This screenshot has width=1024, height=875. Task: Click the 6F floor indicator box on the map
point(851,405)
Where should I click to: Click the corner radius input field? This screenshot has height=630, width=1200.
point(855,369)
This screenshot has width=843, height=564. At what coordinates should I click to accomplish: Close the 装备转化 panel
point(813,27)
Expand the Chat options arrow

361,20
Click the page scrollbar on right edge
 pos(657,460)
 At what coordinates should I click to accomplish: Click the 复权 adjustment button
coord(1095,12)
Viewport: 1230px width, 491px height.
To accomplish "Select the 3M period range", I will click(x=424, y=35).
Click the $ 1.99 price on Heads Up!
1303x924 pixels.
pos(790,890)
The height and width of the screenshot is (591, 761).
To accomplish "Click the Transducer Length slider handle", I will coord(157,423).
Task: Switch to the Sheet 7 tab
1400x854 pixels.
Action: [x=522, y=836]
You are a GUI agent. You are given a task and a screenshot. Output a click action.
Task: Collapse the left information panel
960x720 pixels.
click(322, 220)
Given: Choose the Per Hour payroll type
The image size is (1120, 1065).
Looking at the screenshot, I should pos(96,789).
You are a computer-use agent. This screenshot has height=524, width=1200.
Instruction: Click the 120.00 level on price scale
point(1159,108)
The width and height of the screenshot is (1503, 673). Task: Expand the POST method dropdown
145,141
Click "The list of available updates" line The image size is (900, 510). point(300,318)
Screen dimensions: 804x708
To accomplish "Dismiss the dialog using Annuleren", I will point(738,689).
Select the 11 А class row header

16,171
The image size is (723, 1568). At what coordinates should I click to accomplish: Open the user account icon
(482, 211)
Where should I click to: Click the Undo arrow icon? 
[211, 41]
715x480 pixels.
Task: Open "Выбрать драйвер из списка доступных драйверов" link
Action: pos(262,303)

§

• Task directions
Of the entries above, transcribe exactly those lines that fall between the line containing "Given: Choose the Per Hour payroll type" and the line containing "You are a computer-use", together with those two lines.

• Your response
Given: Choose the Per Hour payroll type
The image size is (1120, 1065).
Looking at the screenshot, I should pos(96,789).
You are a computer-use agent. This screenshot has height=524, width=1200.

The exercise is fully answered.